Wednesday, January 30, 2013

Daily Thoughts 01/30/2013

Smyth Casing-In Machine, Encyclopedia Britannica, 1911, Volume 4, P.220

Daily Thoughts 01/30/2013

This morning on the way to work, I read some more of Children of the Sky.  I am enjoying it because it has a mix of adventure, intrigue, and politics on an alien world.  I especially like the way Vernor Vinge describes the Tines who are both pack creatures and group intelligences.  It is enjoyable light reading.

I checked the displays and the social media for the library this afternoon.  I also checked to make sure that a program was posted on the website.  The Women's Enterprise Development Center is at the library on February 6,7, and 13 to do a program on small business entrepreneurship from 5:30 p.m. to 7:30 p.m. in the community room.

I finished reading the latest copy of Forecast by Baker and Taylor.  The book, Race Against the Machine: How the Digital Revolution is Accelerating Innovation, Driving Productivity, and Irreversibly Transforming Employment and the Economy by Eric Brynjolfsson and Andrew McAfee has come in for me to read.  It is a  short book of 92 pages.
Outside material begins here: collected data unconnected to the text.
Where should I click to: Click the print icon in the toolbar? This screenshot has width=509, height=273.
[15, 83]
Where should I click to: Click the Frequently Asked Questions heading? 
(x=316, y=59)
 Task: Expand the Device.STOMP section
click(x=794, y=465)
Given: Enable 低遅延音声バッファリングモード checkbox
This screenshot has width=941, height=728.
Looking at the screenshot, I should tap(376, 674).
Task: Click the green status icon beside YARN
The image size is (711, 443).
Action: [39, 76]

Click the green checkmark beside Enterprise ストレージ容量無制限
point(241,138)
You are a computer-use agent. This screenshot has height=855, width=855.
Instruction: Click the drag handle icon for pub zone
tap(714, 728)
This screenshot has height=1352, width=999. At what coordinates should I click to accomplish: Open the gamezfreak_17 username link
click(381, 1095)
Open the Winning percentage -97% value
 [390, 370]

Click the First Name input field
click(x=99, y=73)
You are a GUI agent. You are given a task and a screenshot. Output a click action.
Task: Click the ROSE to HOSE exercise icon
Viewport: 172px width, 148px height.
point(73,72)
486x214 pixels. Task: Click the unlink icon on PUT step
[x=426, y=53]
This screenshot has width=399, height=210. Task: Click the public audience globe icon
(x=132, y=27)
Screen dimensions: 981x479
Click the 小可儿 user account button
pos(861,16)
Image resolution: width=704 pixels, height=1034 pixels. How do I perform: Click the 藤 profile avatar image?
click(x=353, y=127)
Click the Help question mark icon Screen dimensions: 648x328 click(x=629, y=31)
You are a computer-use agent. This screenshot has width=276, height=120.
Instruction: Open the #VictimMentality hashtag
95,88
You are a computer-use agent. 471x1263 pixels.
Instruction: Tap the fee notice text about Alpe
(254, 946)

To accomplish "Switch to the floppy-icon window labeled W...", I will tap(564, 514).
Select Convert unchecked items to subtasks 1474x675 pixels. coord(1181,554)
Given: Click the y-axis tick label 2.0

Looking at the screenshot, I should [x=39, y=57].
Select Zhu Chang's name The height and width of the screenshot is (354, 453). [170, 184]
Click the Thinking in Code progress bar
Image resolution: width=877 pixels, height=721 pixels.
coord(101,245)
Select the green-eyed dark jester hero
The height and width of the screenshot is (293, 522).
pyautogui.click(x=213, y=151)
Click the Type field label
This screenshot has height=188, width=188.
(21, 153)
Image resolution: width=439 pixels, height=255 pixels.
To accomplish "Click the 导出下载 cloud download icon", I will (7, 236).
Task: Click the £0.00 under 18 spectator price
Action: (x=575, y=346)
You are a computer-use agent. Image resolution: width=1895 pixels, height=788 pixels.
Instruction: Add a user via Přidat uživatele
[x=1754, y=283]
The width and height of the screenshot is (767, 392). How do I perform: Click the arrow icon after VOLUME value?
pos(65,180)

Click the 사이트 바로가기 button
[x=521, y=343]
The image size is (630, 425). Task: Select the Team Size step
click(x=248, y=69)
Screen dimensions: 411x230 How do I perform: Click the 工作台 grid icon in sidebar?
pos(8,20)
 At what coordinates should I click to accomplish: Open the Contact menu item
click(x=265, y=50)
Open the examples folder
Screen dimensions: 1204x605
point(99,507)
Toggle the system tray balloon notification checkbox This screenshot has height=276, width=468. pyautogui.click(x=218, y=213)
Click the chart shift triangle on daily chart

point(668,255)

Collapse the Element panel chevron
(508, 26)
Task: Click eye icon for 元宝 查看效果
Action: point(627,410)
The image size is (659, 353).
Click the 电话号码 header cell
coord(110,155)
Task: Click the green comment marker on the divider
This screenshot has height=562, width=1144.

This article reminds me of Ray Kurzweil's book How To Create A Mind.  New $1.6 Billion Supercomputer Project Will Attempt to Simulate the Human Brain.

On the way home, I started reading Race Against the Machine.  I am about halfway through the book.  I have read about many of the premises in this book before.  The book is putting together ideas in a new way.  An important theme is that digital technology changes the entire structure of an economy.  It is not simply a short term change.  It is much like a move from an agricultural society to an industrial society.  People who work smarter and are more capable of working with digital technology tend to reap the rewards and have more wealth.  The short term practice of borrowing massive amounts of money to keep the economy the same will not work in the long term. Moore's law that the processing power of a computer doubles every year is becoming exponentially large.

There are numerous quotes in the book, one from John Maynard Keynes is especially important, "We are being afflicted with a new disease of which some readers may not have heard the name, but of which they will hear a great deal in the years to come--, namely technological unemployment.  This means unemployment due to our discovery of means of economizing the use of labour outrunning the pace at which we can find new uses for Labor", 1930.